En abril de 2013, el Juzgado de Primera Instancia nº 4 de Badajoz lo declaró incapaz para regir su persona y bienes, así como privado de su facultad de testar y de su derecho de sufragio. Además, nombró como tutora a una de sus hermanas.

Fruto de ello, consciente de que si no alteraba tal circunstancia, llegado el momento, familiares con los que no tenía trato acabarían heredando, el afectado, a través de su tutora, ahora recurrente, solicitó la revocación de la sentencia de instancia en la parte referente a su privación al derecho a testar, basándose en un dictamen psiquiátrico en el que se afirma que “es consciente de lo que tiene, sabe que son suyos determinados bienes y quiere dejarlos una vez que fallezca a determinadas personas y no cuenta con influencias indebidas”.

 

Testar es un acto jurídico complejo

 

Por su parte, el Ministerio Fiscal, se opone a tal solicitud al considerar que testar“es un acto jurídico complejo, a lo que la Sala responde que no todos los testamentos son iguales y que los hay “muy básicos y elementales, al alcance de todos los públicos”.
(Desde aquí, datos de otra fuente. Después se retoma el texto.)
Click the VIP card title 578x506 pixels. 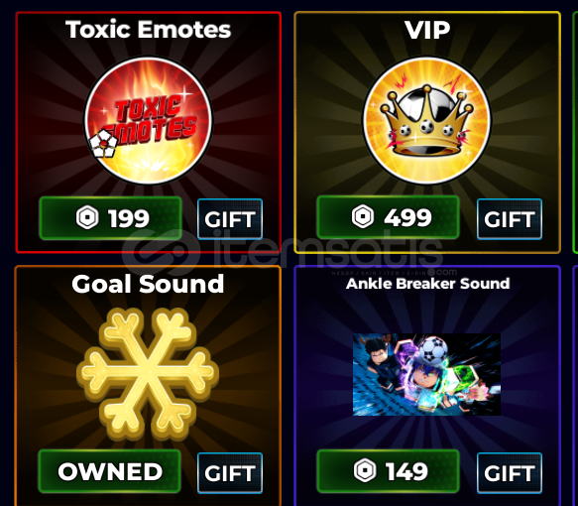(x=427, y=30)
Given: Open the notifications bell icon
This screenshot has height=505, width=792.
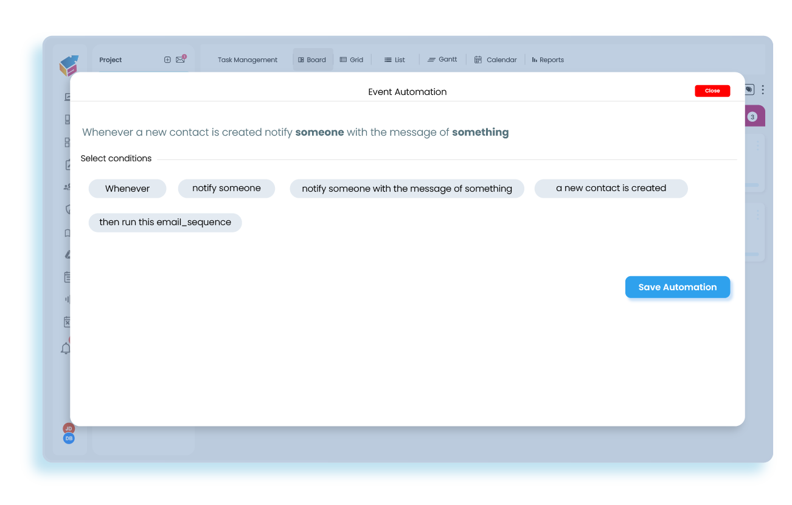Looking at the screenshot, I should pos(66,348).
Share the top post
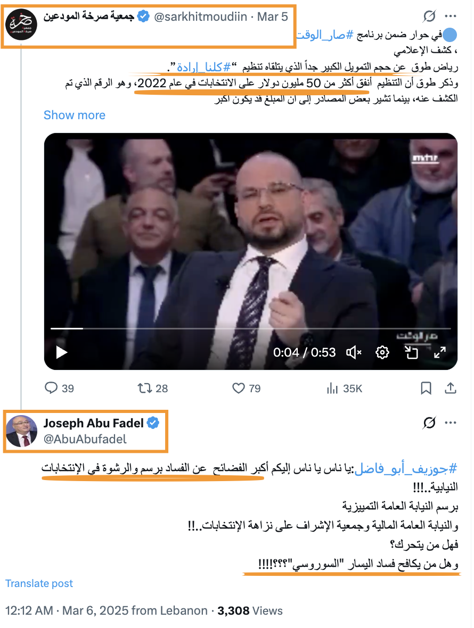The height and width of the screenshot is (628, 474). coord(451,388)
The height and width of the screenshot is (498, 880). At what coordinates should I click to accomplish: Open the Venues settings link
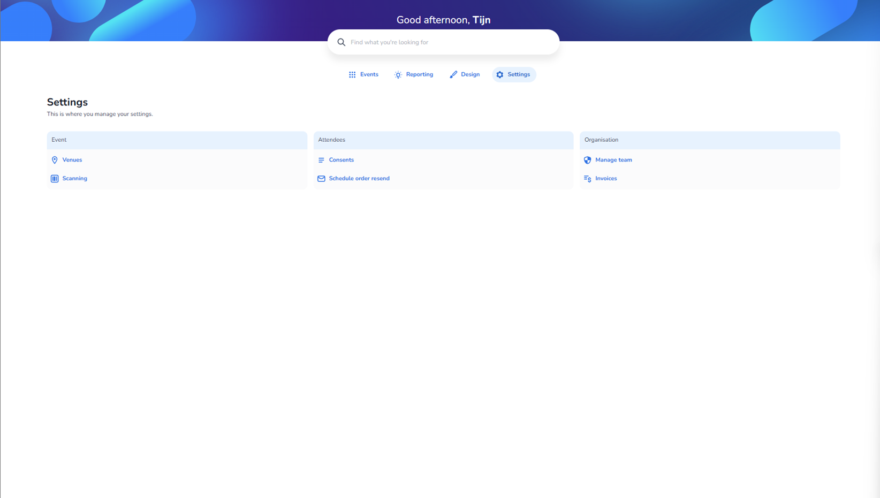[72, 160]
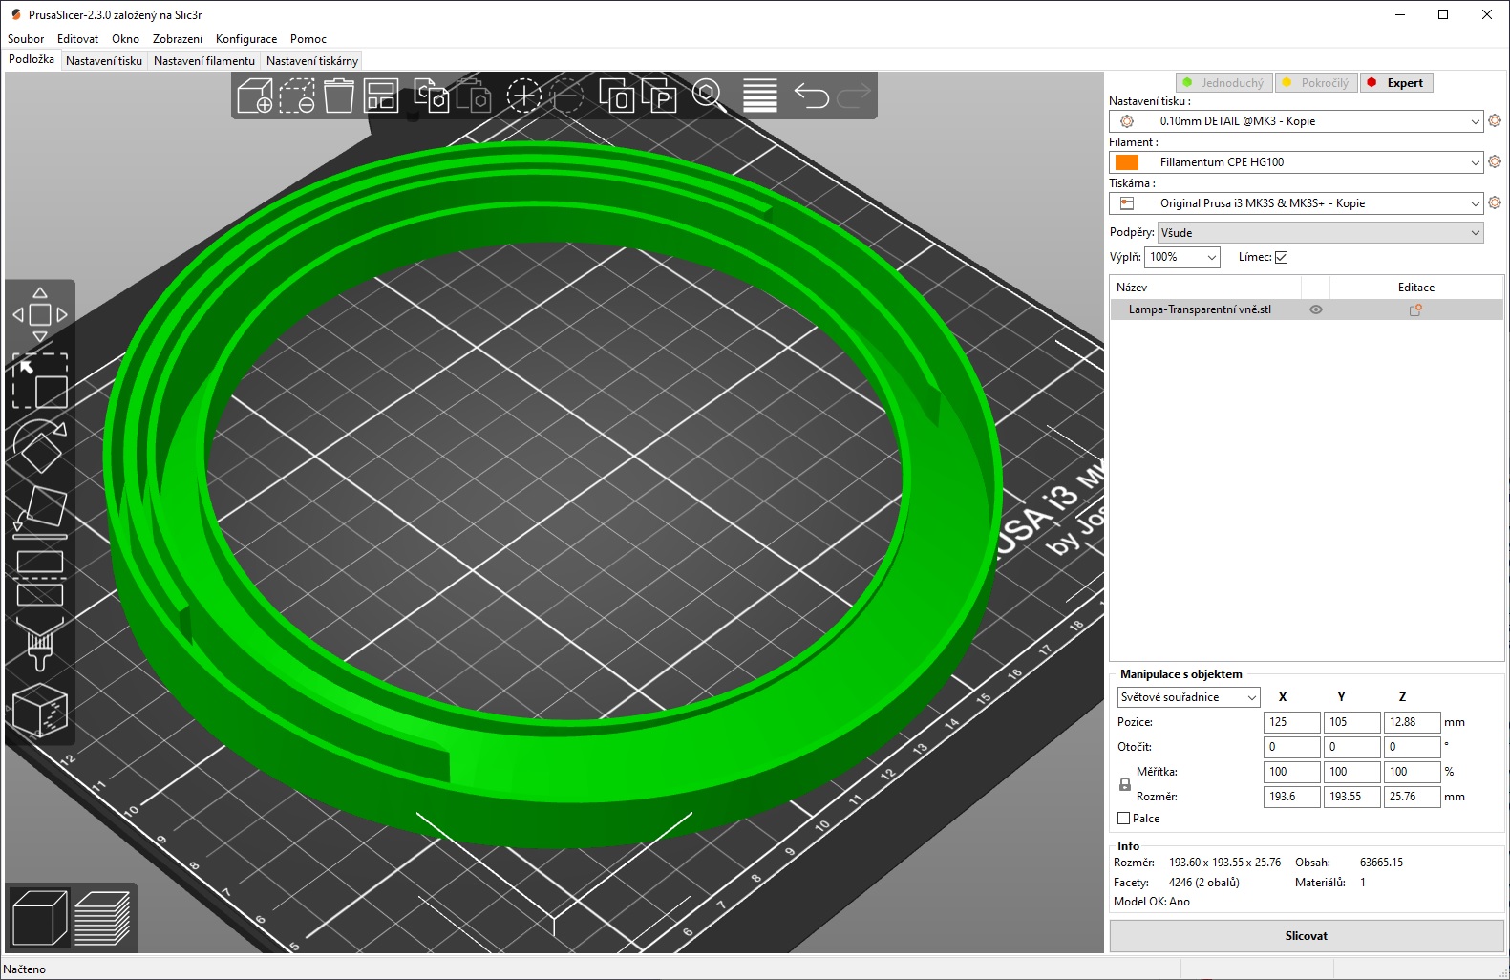Click the orange filament color swatch

tap(1127, 162)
Las personas con discapacidad no deben verse privadas de antemano de la facultad de testar

Así las cosas, entiende la Sala que el recurso debe prosperar, dado que las personas con discapacidad no deben verse privadas de antemano de la facultad de testar, y fundamenta tal argumento en la incorporación a nuestro ordenamiento jurídico de la Convención Internacional sobre los derechos de las personas con Discapacidad, realizada en Nueva York el 13 de diciembre de 2006 (vigente en España desde el 3 de mayo de 2008).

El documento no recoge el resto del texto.